--- ФРАГМЕНТ ДОКУМЕНТА ---
Как рассказывал впоследствии В. Э., он все-таки ор­ганизовал инициативную группу по проведению демонст­рации сочувствия Чупрову, но она еще не успела со­браться более одного раза, как вся эта история неожи­данно получила благополучное разрешение: отставка не состоялась.

В одном из следующих писем в Пензу Мейерхольд ярко описывает первую лекцию популярного профессора после возобновления их в университете: «На его лекцию собралась страшная масса народу; тысячи полторы. Были от всех факультетов. Это объясняется, во-первых, тем, что Чупров лучший лектор, а во-вторых, тем, что он ради своего заступничества за студентов чуть было не лишился профессорской кафедры. Таких оваций в университете не запомнят. Минуты три ему аплодиро­вали. Аплодировали и на улице, когда он уезжал домой».

Волнения улеглись, занятия вошли в свою колею, и в университетских аудиториях снова стало скучно.

Еще в сентябре в Москву приехала Катя Мунт дер­жать экзамены в императорское театральное училище, но она проваливается и поступает в Музыкально-драма­тическое училище Московского филармонического обще­ства. Мейерхольд принимает деятельное участие в ее хлопотах и треволнениях. В императорском театральном училище, действовавшем под эгидой Малого театра, толь­ко что произошла смена руководства: ушел М. П. Садов­ский и пришел А. П. Ленский. В Филармонии класс драматического искусства возглавлял популярный дра­матург и критик В. И. Немирович-Данченко. Молодой Мейерхольд, уже несколько лет жадно следивший за театральными изданиями, конечно, знал его пьесы, пе­чатавшиеся в журналах и пользовавшиеся успехом в театрах, но из рассказов Кати Мунт он впервые узнает о Немировиче-Данченко как театральном реформаторе, правда, пока еще только в области сценической педаго­гики. Катя Мунт в восторге от своего учителя, и то, что слышит от нее Мейерхольд, дразнит и беспокоит его, заставляя сомневаться в верности решения о поступлении в университет.

После того как он смотрит в драме Г. Зудермана «Родина» свою, как он выражается, «пассию» Ермоло­ву, игра которой всегда оказывает на него «магическое действие», он тоскливо записывает в своем эпистолярном дневнике:

«Отчасти и она дурно действует на мои элегичес­кие струны... Я досадую. Зачем я не на сцене... Неуже­ли этого никогда не будет. Неужели мне суждено рабо­тать вопреки своего призвания».

--- ЧТО СДЕЛАТЬ ---
[A] Перечислите всех людей, которых отрывок о Мейерхольде называет по фамилии.
[B] Продолжите отрывок о Мейерхольде с того места, где он заканчивается.
Записи, приведённые далее, никак не связаны с отрывком о Мейерхольде.

[Сохранённые записи]
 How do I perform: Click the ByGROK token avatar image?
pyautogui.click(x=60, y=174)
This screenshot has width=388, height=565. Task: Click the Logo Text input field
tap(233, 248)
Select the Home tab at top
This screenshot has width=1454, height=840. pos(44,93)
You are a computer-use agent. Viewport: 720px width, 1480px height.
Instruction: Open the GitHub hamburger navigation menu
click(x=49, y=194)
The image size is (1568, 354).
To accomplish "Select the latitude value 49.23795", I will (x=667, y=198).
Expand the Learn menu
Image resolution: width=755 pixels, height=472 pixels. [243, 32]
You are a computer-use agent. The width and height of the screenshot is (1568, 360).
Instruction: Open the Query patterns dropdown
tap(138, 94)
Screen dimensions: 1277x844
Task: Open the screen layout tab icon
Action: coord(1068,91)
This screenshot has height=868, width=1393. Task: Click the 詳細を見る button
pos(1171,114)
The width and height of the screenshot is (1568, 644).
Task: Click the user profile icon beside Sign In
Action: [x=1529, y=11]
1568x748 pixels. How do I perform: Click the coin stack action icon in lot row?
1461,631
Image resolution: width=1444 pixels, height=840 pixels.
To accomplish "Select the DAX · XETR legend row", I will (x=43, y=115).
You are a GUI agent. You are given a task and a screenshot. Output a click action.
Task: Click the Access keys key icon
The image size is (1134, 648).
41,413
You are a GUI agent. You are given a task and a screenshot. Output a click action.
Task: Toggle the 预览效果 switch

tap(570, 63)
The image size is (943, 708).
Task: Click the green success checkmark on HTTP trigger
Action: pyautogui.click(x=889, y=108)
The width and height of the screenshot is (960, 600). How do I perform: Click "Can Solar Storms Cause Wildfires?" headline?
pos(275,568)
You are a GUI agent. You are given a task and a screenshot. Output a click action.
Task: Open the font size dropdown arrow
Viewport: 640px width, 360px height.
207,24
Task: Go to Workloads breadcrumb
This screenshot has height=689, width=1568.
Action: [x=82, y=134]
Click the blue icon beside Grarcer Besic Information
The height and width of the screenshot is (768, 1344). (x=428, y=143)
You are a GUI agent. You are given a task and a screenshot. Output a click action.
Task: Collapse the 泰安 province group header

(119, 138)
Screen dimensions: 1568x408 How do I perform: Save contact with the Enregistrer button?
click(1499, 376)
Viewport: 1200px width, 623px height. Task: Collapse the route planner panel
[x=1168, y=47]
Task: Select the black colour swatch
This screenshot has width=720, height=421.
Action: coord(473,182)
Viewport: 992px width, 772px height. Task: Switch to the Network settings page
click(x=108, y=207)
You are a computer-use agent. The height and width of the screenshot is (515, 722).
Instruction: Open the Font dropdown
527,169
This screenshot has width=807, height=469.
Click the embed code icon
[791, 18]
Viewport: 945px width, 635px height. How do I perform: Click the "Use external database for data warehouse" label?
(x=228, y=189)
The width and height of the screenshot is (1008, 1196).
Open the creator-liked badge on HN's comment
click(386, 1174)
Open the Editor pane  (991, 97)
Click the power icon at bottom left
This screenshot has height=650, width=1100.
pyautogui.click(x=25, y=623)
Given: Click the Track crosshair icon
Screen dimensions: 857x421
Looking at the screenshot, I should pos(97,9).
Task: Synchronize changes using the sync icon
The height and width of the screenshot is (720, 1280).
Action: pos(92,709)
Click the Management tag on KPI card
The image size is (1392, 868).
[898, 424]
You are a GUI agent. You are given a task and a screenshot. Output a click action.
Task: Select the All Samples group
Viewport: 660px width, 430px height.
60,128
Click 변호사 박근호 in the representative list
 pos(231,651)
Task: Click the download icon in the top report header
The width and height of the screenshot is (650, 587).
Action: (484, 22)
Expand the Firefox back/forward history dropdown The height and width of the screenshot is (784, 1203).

--- ОТВЕТЫ ---
[A] Чупров, Мейерхольд, Катя Мунт, М. П. Садовский, А. П. Ленский, В. И. Немирович-Данченко, Г. Зудерман, Ермолова.

[B]
Знакомясь с театральной жизнью Москвы, в центре которой по-прежнему неколебимо стоял Малый театр, наш студент посещает и другие театры: оперные — Большой, Никитский и Солодовниковский, драматиче­ские — театр Корша и третий драматический театр, существовавший тогда в Москве,— театр «Скоморох». Он смотрит у Корша написанную десять лет назад и только недавно разрешенную цензурой драму Л. Толстого «Власть тьмы» и последнюю парижскую репертуарную новинку — историческую комедию Сарду и Моро «Ма­дам Сан-Жен». О пьесе Толстого он пишет: «Имел успех, конечно, Толстой, а не артисты, потому что так же похо­дили на мужиков, художественно обрисованных Толстым, как я на китайского императора». О «Мадам Сан-Жен» его отзыв лаконичен и выразителен: «Балаганная пьеса, балаганное исполнение. После Малого театра хоть и не ходи к Коршу». В Никитском театре он слушает «Мак­кавеев» А. Рубинштейна и «Трубадура» Верди. 26 октяб­ря, чтобы попасть на «Русалку» Даргомыжского в Боль­шой театр, он дежурит с товарищами под дождем почти целый день у кассы, но его испытания вознаграждены: исполнение оперы приводит его в восторг.

Но быть зрителем ему все-таки мало. Он уговаривает своего университетского товарища Лисицкого читать с ним по ролям любимые пьесы, и они проводят за этим долгие осенние вечера. Читают «Горе от ума», «Уриэля Акосту» и сцену в келье Чудова монастыря из «Бориса Годунова»: Мейерхольд — Пимена, Лисицкий — Гри­гория. Но и это не может насытить его жажду деятель­ности, и он прибегает к старому испытанному средству — к книгам. «Ничто так хорошо не успокаивает, как хоро­шая книга... За книгой... и не заметишь, как время про­летит»,— пишет Мейерхольд в Пензу.

Он подводит безрадостные итоги первым месяцам, проведенным в Москве: «...то, чего я от Москвы ждал, мне не дается: это удовлетворения моей потребности те­атральных зрелищ или удовлетворения моей жажды сто­ять близко к артистическому миру, хотя бы и пассивно. Ни школы, о которой я так мечтал, ни сцены, которая бы мне могла заменить школу. Благодаря этим неуда­чам я стал положительно злым».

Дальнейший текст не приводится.